JUPITER - Look West after sunset and before 11pm. Close to the Moon on the 14th.  Use binoculars or a telescope to try to see the four Galilean Moons.  If you're looking at Taurus, Jupiter's the very bright one above the V of Taurus.

SATURN - Look ESE after 10p.m. in the beginning of the month and after sunset toward the end of the month and find the very bright object which is Saturn. Close to the Moon on the 25th. Use binoculars or a telescope and try to see its rings, or as Galileo called them, "ears"

CONSTELLATIONS... (see sky map link at the bottom for a Star Map for this month - or ask Mr. Webb)    Look straight up and you'll see...

After Sunset (sunset is around 7:30-8:00pm) - Cancer, Leo, Lynx, Ursa Major's legs - Extra Challenge!

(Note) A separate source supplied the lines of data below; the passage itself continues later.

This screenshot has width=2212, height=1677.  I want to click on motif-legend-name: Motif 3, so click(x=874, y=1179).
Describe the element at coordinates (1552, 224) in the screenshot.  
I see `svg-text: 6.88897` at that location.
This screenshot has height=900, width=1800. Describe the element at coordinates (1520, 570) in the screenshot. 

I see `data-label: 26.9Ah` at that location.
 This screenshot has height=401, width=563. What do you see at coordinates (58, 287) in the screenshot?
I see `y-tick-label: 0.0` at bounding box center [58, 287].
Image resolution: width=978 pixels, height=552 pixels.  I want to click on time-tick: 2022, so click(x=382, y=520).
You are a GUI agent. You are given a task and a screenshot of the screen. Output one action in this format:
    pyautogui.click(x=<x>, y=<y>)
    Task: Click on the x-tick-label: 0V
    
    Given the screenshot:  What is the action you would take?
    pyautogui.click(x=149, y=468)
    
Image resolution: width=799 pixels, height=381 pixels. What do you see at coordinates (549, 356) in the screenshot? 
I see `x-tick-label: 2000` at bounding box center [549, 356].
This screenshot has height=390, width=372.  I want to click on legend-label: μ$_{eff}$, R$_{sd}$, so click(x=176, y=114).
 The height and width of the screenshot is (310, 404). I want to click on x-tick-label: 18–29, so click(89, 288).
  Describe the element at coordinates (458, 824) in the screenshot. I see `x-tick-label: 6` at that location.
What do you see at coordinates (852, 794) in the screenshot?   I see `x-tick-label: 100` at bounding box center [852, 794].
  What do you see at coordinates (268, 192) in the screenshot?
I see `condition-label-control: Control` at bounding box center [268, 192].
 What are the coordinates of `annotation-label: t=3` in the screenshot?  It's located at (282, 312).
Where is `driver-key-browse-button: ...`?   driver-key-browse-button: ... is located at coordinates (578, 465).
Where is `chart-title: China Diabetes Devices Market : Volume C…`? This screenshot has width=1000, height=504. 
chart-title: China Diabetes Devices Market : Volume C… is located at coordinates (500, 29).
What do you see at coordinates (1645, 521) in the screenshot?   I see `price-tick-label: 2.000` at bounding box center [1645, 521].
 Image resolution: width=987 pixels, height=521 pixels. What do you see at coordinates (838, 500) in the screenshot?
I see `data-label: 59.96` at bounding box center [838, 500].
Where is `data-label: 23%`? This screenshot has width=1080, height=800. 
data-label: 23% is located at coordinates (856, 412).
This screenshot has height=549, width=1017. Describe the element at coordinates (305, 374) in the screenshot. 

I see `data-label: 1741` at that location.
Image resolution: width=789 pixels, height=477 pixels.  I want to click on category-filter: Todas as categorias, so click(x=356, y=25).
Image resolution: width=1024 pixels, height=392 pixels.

Find M44 in the middle of Cancer - an open cluster of stars also known as the Beehive Cluster.  You may be able to see it as a small fuzzy patch with your naked eye if you have very dark skies.  However with a pair of binoculars or a telescope on low power, it will look like a hive of bees in the distance, hence its nickname.

Between Sunset and Midnight - Leo, Leo Minor, Ursa Major's legs

Midnight - Canes Venatici, Coma Berenices are closer to the Zenith (the point straight above you), but Ursa Major, Leo, and Bootes make a nice but bigger triangle around it.

Early Morning - Hercules, Lyra, Cygnus - These are the Summer constellations, and since they are starting to rise in the morning now, that means that summer is on its way.


Winter constellations:  Orion is still easy to spot as he is directly in the SW after sunset.  You can use Orion to find many other winter constellations, for the last time until the fall.

Using Orion:  Find Orion by looking for the three stars in a row that make up Orion's belt in the Southwest.  If you draw a line from the left star to the right star and keep going right about 20 degrees (about 2 fists at arm's length) until you reach another very bright star, you will have reached the star Aldebaran in Taurus (the V).  Follow that line a little more (about another fist) and you'll find the Pleiades.

If you start at his belt again, but instead go the opposite way and draw a line from the right star in Orion's belt to the left star, and keep going left about 20 degrees (2 fists again), you'll come to the brightest star in the sky - Sirius - part of Canis Major.

Above these three constellations are Gemini and Auriga.  The brightest stars in each of these constellations form a circle in the sky.  Going clockwise - Aldebaron (Taurus) - Rigel (Orion - bottom right foot) - Sirius (Canis Major) - Procyon (Canis Minor) - Castor & Pollux (Gemini) - Capella (Auriga).  It makes for great stargazing in the winter sky.

Use a sky map from www.skymaps.com to help you out.